Lectrix – Notizen einer Leserin

19. Oktober 2007

Radek Knapp: Herrn Kukas Empfehlungen

Filed under: Radek Knapp — Lectrix @ 7:40

Dieses Buch wurde mir vor kurzem an einem gemütlichen Abend von meiner Gesprächspartnerin empfohlen, nachdem wir uns schon eine Weile über diverse Bücher, die wir beide gelesen hatten, austauschten und dabei fest stellten, dass wir dieselben Vorlieben zu haben schienen. Als ich Anfang der Woche also wieder in der Bibliothek war, hielt ich darum gezielt danach Ausschau.

Nach der Lektüre kann ich mich für diese Emfehlung nur bedanken, die sich als wesentlich zutreffender erwies, als die Empfehlungen Herrn Kukas, nach denen das Buch benannt ist.

»Sagt Ihnen vielleicht das Hotel Vier Jahreszeiten etwas? Ihr Freund, Herr Kuka, hat es mir nämlich empfohlen.«
»Oh! Das ist ganz nah.« Er [Pfarrer und die von Herrn Kuka empfohlene, erste Kontaktperson] zeigte auf die Wand, wo das Kreuz mit Jesus Christus hing. »Gleich auf der anderen Straßenseite.«
»Auf der anderen Straßenseite ist nur irgendein Schloß. Ich habe es vom Busfenster aus gesehen.«
»Genau. Das Belvedere.«
»Und dort ist das Hotel Vier Jahreszeiten? Herr Kuka sagte, es kostet nichts.«
»Das stimmt auch. Denn im Belvedere ist ein Park. Und in dessen Westteil wiederum ist ein Springbrunnen, in dem vier Marmorgrazien stehen und die vier Jahreszeiten symbolisieren. Dahinter ist eine Hecke mit einer Parkbank. Das hat Herr Kuka wohl gemeint.«
Meine Beine gaben nach. Ich hätte mich beinah doch hingesetzt. Das schlug dem Fass wirklich den Boden aus. Alles, was Herr Kuka erwähnt hatte, verwandelte sich auf wundersame Weise ins Gegenteil.
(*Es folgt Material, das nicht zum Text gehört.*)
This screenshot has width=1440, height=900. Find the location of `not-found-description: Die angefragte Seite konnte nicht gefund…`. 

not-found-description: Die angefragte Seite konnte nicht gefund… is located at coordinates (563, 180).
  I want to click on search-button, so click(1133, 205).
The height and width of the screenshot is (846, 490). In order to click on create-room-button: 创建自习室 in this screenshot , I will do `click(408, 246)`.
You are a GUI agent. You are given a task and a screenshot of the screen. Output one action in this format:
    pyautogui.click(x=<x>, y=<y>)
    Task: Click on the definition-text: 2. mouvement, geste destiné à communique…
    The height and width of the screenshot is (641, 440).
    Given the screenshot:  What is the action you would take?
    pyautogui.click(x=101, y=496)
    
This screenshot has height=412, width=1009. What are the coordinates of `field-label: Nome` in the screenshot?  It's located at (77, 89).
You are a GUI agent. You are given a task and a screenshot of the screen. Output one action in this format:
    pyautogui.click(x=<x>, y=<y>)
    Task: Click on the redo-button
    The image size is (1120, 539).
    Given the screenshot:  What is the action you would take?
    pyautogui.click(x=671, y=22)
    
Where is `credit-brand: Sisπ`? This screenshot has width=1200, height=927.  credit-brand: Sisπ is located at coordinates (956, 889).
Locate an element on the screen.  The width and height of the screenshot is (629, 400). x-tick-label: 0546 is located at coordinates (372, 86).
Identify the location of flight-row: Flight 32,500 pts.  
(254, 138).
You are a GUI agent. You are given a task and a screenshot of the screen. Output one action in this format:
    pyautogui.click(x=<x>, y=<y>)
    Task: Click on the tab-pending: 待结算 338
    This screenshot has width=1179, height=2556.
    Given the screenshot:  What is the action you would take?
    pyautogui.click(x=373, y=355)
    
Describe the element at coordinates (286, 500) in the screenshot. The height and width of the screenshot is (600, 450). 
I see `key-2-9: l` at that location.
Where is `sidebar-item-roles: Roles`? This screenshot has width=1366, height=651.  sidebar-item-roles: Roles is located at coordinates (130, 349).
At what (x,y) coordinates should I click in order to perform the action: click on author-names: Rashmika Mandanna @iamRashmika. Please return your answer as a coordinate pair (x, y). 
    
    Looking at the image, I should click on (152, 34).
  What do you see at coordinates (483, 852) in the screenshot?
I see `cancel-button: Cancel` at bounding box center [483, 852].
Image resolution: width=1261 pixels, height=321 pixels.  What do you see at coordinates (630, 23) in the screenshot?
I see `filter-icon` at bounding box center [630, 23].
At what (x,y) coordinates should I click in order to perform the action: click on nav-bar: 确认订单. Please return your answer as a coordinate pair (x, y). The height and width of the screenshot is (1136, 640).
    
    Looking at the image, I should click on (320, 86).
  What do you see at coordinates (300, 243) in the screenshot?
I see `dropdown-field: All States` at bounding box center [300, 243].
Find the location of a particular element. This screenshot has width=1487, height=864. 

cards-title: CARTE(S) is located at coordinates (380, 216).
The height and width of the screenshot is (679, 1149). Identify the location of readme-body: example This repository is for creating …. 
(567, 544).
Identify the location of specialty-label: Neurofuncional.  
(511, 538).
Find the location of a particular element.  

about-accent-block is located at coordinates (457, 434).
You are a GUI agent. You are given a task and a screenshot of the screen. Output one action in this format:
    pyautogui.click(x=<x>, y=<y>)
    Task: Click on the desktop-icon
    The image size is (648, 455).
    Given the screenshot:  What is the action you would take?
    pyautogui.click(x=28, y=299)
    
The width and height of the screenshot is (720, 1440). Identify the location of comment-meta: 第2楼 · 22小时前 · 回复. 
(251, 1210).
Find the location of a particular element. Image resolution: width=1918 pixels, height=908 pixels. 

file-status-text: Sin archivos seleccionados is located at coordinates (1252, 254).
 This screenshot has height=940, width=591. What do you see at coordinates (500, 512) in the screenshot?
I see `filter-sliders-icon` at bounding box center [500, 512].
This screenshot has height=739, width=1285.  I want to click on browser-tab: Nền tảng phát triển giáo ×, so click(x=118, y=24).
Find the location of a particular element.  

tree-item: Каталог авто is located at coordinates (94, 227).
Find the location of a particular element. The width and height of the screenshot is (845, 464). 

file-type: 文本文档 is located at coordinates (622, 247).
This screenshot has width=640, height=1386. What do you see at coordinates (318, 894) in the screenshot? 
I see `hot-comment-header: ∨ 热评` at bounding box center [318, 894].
Der Dream Travel war ein Kühlschrank, mein Glücksbringer ein Schmuggelversteck und das Hotel Vier Jahreszeiten eine Parkbank.
(Radek Knapp: Herrn Kukas Empfehlungen, 2. Auflage, München: Pieper 1999, S. 58)

Und damit ist es mit den Ernüchterungen, die der Ich-Erzähler Waldemar bei seinem Wien-Besuch erfahren muss, noch lange nicht genug, denn der Westen erweist sich als ganz anders als der Westen, den er sich in Polen bei seinen Reise-Vorbereitungen ausgemalt hat und den Herr Kuka beschrieb.

Radek Knapp schrieb einen eigentlich leicht und locker zu lesenden Roman, der einem aber zwar einerseits höchst vergnügliche Lektüre bietet, andererseits jedoch schon auch gängige Vorurteile bewusst und auf soziale/politische Missstände aufmerksam macht.

Mir gefiel diese Mischung ausgesprochen gut.
Ich kann das Buch meinerseits also ebenfalls empfehlen.